Article à lire:
--- --- ---
Plusieurs milliers de personnes ont participé samedi à la manifestation la plus importante en Thaïlande depuis le coup d'État de 2014, après que les autorités ont ouvert la voie à une énième dissolution d’un parti d’opposition.
La manifestation qui s’est déroulée à Bangkok à l’appel 24 heures plus tôt du chef du parti Anakot Mai (Nouvel Avenir), Thanathorn Juangroongruangkit, a ravivé les souvenirs des grandes manifestations de masses périodiques qui ont rythmé la vie de la capitale thaïlandaise au cours des deux dernières décennies de turbulences politiques.
Néanmoins, il n'y a pas eu de tentative d’entrave à la manifestation, la plus grande depuis que Prayuth Chan-O-Cha a pris le pouvoir en 2014 sur la promesse de mettre fin à de telles turbulences.
"Ce n'est que le début", a déclaré Thanathorn à une foule enthousiaste qui s'est répandue dans les allées et les escaliers à proximité du centre commercial MBK, au cœur du quartier commerçant de Bangkok.
A 41 ans, le milliardaire est devenu l'adversaire le plus proéminent du gouvernement dirigé par Prayuth Chan-O-Cha, 65 ans, depuis une élection en mars qui, selon l'opposition, a été manipulée pour favoriser l'armée.
Avec l’aide des réseaux sociaux, Thanathorn a fait mouche auprès des jeunes électeurs thaïlandais. Dans le même temps, l'armée a clairement exprimé son aversion pour un mouvement qu'elle accuse d’essayer de monter les jeunes contre la monarchie et les forces armées
La bête noire des partis honnis par l’establishment
La semaine dernière, la commission électorale a demandé à la Cour constitutionnelle de dissoudre le parti Anakot Mai, accusant ce dernier d'avoir enfreint les lois régissant les partis politiques en acceptant des prêts de plusieurs millions de dollars de la part de Thanathorn.
La cour constitutionnelle a déjà dissous près d'une demi-douzaine de partis ces dernières années en commençant par deux partis de l’ancien Premier ministre déchu Thaksin Shinawatra, le Thai Rak Thai en 2007 et le Palang Prachachon en 2008, avant de destituer en 2014 la sœur de ce dernier, Yingluck Shinawatra, de son poste de Premier ministre, quelques jours avant le coup d’Etat mené par Prayuth Chan-O-Cha contre le gouvernement de celle-ci. En mars dernier, a deux semaines des élections tant attendues, la Cour a également dissout le parti Thai Raksa Chart, un important élément du dispositif politique du clan Shinawatra, pour avoir intégré sur ses listes la sœur du roi.
--- --- ---
Énoncé de l'exercice: Dans l'article sur la manifestation de Bangkok, de quoi la commission électorale accuse-t-elle le parti Anakot Mai ? Le matériel qui suit est indépendant de l'article.
--- --- ---
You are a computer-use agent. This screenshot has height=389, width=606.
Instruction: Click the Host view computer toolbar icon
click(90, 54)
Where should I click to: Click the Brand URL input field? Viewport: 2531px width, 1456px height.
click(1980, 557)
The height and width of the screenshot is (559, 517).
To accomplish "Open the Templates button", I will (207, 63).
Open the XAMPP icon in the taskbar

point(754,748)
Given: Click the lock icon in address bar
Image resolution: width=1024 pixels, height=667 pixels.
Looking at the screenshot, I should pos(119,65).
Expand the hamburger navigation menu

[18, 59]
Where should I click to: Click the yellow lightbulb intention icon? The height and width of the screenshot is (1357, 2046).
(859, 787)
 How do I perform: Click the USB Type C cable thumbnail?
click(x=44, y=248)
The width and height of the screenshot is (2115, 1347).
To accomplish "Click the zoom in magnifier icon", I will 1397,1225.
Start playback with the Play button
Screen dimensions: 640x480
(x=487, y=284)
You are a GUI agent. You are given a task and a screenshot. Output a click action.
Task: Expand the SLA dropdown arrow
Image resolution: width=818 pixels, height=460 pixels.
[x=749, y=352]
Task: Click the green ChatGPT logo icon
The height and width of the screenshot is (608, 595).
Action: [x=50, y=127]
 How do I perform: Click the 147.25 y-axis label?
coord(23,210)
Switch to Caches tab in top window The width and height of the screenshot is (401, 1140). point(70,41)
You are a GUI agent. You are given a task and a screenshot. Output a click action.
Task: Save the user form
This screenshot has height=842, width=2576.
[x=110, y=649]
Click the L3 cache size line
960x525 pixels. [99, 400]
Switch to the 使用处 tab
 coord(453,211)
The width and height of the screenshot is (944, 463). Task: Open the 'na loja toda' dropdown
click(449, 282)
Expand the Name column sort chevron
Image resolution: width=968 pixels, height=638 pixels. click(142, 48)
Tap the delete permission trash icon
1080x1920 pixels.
--- --- ---
Réponse attendue: D'avoir enfreint les lois régissant les partis politiques en acceptant des prêts de plusieurs millions de dollars de la part de Thanathorn.